11. Voting and Quorums at General Meetings:
(a) Each individual member over the age of 18 shall have the right to attend and vote at general meetings. In the case of family membership, any person in the family over the age of 18 may vote on behalf of the others but in the case of family membership and joint life membership, voting shall be limited to two persons who are in attendance. In the case of corporate members, the right to vote is to be exercised by a duly authorised representative..
(b) Voting shall be either by show of hands or by secret ballot (as the Chairman shall decide) of those present at the meeting.
(c) In the case of equality of votes, the Chairman shall have a second or casting vote.
(d) The quorum for a General Meeting shall be 25 members in addition to officers and committee members.
12. Accounts and Audit: The Accounts of the Group shall be prepared annually by or under the direction of the Treasurer and shall be presented for adoption at the Annual General Meeting. The Accounts shall be audited or reviewed and certified by an independent examiner or firm of auditors and approved by the committee.
13. Committee Responsibilities:
(i) The Committee shall hold at least four meetings in each year. Further meetings may be called at any time by the Chairman or at the request of at least three members of the Committee. Not less than three working days’ notice shall be given of all meetings and of the matters to be discussed.
(ii) The Committee shall appoint from within its number such other Officers as may be necessary.
(iii) The Committee shall have power to co-opt up to three members during any year such co-options to be effective for that year only up to the date of the next Annual General meeting.
(iv) Upon the occurrence of a casual vacancy in one of the officer appointments , the remaining members of the Committee shall have power to appoint any member of the committee including a co-opted member to serve in place of the former officer for the remainder of that appointment’s year.
(v) If the Chairman is absent from any meeting, the Vice-Chairman (if any) shall preside. Otherwise, the members present shall, before any other business is transacted, choose one of their number to preside at that meeting.
(vi) The proceedings of the Committee shall not be invalidated by any failure to appoint or any defect in the appointment, election or qualification of any member.
(vii) A quorum for meetings of the Committee shall be six members of the Committee, including Officers.
(viii) A record of what is decided at meetings of the Committee (“the Minutes”) shall be taken by the Secretary or, in his absence, by another Committee member. These minutes shall be presented to the next meeting of the Committee and, when approved, be signed by the Chairman of the meeting and then retained by the Secretary for future reference.
(ix) The officers and committee members shall be entitled to be indemnified out of the assets of the Group in respect of any liability reasonably incurred by them in good faith on behalf of the Group.

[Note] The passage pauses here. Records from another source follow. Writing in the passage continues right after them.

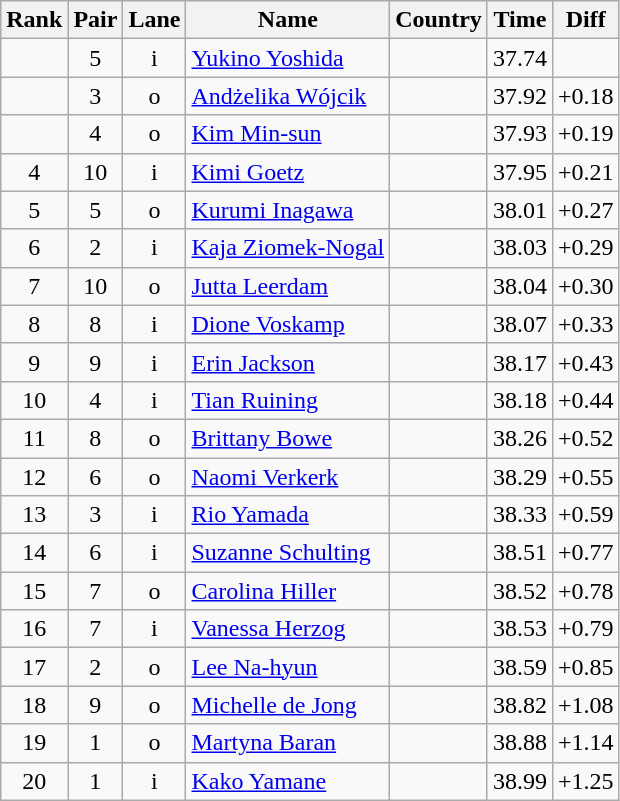
Lee Na-hyun [288, 667]
14 [34, 553]
20 [34, 781]
Dione Voskamp [288, 324]
+0.30 [586, 286]
+0.77 [586, 553]
11 [34, 438]
Andżelika Wójcik [288, 96]
38.59 [520, 667]
18 [34, 705]
Suzanne Schulting [288, 553]
+0.33 [586, 324]
Brittany Bowe [288, 438]
38.51 [520, 553]
+0.44 [586, 400]
38.52 [520, 591]
+0.59 [586, 515]
Kurumi Inagawa [288, 210]
37.93 [520, 134]
38.17 [520, 362]
38.04 [520, 286]
+0.21 [586, 172]
+0.18 [586, 96]
Martyna Baran [288, 743]
Lane [154, 20]
16 [34, 629]
+0.27 [586, 210]
38.33 [520, 515]
+1.14 [586, 743]
38.03 [520, 248]
38.99 [520, 781]
15 [34, 591]
19 [34, 743]
38.01 [520, 210]
Vanessa Herzog [288, 629]
Kim Min-sun [288, 134]
38.88 [520, 743]
Time [520, 20]
+0.43 [586, 362]
Rio Yamada [288, 515]
Kaja Ziomek-Nogal [288, 248]
Name [288, 20]
Diff [586, 20]
13 [34, 515]
37.92 [520, 96]
12 [34, 477]
38.82 [520, 705]
+0.19 [586, 134]
38.26 [520, 438]
Erin Jackson [288, 362]
Kako Yamane [288, 781]
Rank [34, 20]
37.95 [520, 172]
+0.55 [586, 477]
Naomi Verkerk [288, 477]
38.29 [520, 477]
Kimi Goetz [288, 172]
38.18 [520, 400]
+0.52 [586, 438]
Jutta Leerdam [288, 286]
37.74 [520, 58]
38.07 [520, 324]
+0.79 [586, 629]
Yukino Yoshida [288, 58]
38.53 [520, 629]
Michelle de Jong [288, 705]
+0.78 [586, 591]
Carolina Hiller [288, 591]
+0.85 [586, 667]
Tian Ruining [288, 400]
+1.25 [586, 781]
+0.29 [586, 248]
+1.08 [586, 705]
Country [439, 20]
Pair [96, 20]
17 [34, 667]
Pinpoint the cell where the given text exists, returning its [x, y] midpoint coordinate. 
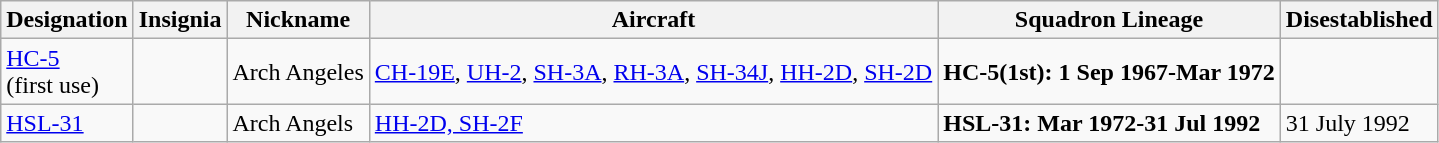
Arch Angeles [298, 72]
Disestablished [1359, 20]
HSL-31: Mar 1972-31 Jul 1992 [1110, 123]
31 July 1992 [1359, 123]
HC-5(first use) [67, 72]
Aircraft [653, 20]
HC-5(1st): 1 Sep 1967-Mar 1972 [1110, 72]
Nickname [298, 20]
CH-19E, UH-2, SH-3A, RH-3A, SH-34J, HH-2D, SH-2D [653, 72]
Insignia [180, 20]
Arch Angels [298, 123]
Squadron Lineage [1110, 20]
Designation [67, 20]
HH-2D, SH-2F [653, 123]
HSL-31 [67, 123]
Return the (x, y) coordinate for the center point of the cell that contains the specified text.  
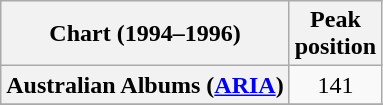
Peak position (335, 34)
Australian Albums (ARIA) (145, 85)
Chart (1994–1996) (145, 34)
141 (335, 85)
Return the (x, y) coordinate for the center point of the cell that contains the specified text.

(x) The Committee may appoint sub-committees for specified purposes, with power to invite additional persons who are not members of the Group or members of the Committee to serve on such sub-committees. A report of what was discussed or decided at meetings of sub-committees shall be circulated to all members of the full Committee in advance of its next meeting.
(xi) The Committee may from time to time appoint staff and/or advisers and may pay such persons wages or fees and/or expenses and invite them to attend and speak (but not vote) at meetings of the Committee.
The Committee may from time to time determine all matters relating to the management of the Group including:-
(a) the terms and conditions upon which the Group’s property may be used by persons or bodies other than the Committee;
(b) the management and investment of all funds belonging to the Group;
(c) what authority shall be required for the expenditure of money and who shall be signatories.
(e) the holding of assets and the administration of funds by companies or trusts.
15. Bank Account:
The Group shall maintain accounts at one or more banks authorised and regulated by the Financial Conduct Authority (FCA) (or any successor authority). The Group may also operate a PayPal account, an organisation authorised by the FCA but not regulated by the FCA. PayPal is regulated under EEA rules by the state in which it is based and this is currently Luxembourg. The group may operate current accounts and deposit accounts and make and accept payments for Group activities by Cash, Cheque, Debit and Credit card facilities or by Electronic Funds Transfer (EFT). Cheques drawn on a Group account shall be signed by any two of the following: Chairman, Treasurer, Secretary, Membership Secretary and any one other duly authorised committee member. The Group may also use Electronic Banking facilities provided by its current account operator(s). Electronic funds transfer shall be authorised by email from at least two of the five members authorised for cheque payments. The Treasurer will print a paper copy for audit purposes to support such payments. Group bank account debit cards will be limited to two and will be held by the Chairman for the time being and the Treasurer for the time being The Group shall maintain accounts at one or more banks or other authorised regulated banking institutions. Cheques drawn on the account shall be signed by any two of the following: Chairman, Treasurer, Secretary and Membership Secretary and any other duly authorised committee member.
16. Amendments to the Constitution: No new rule shall be made nor shall any of the rules contained herein be amended or rescinded without the consent of two-thirds of the members present at an Annual General Meeting or Special General Meeting of which due notice has been given specifying the intention to propose such new rules, amendments or rescissions.
17. Period of Office: Except in relation to casual vacancies, in which case paragraph 18 below shall apply, the period of office of members of the Committee shall be as follows:-
(a) the Officers and committee shall serve for the period from the end of the Annual General Meeting at which they were elected until to the end of the Annual General Meeting in the following year.
(b) persons co-opted pursuant to paragraph 13 above shall serve until the end of the next Annual General Meeting after their co-option.
18. Honorary Members:
The Committee shall have power to appoint a person with the honorary title of President and to appoint persons as Vice Presidents or Honorary Members or Honorary Life Members where such persons have rendered or are considered able to render special service to the Group or in the attainment of the above objects.
19. Dissolution of the Group:
(a) If it is agreed by not less than two-thirds of the members present at an Annual General or Special General Meeting, of which not less than twenty-one days’ notice has been given in writing by the Secretary specifying the intention to propose it, that the Group shall be dissolved, the funds of the Group, after all debts have been settled, shall, at the discretion of the Committee, be devoted to a purpose consonant with the aims of the Group and meanwhile such moneys shall be invested and any income arising there from shall be accumulated for such time as may be allowed by law.
(b) Pending the dissolution of the Group, the committee shall remain in office to ensure that all matters that require attention have been attended to pending conclusion of the dissolution.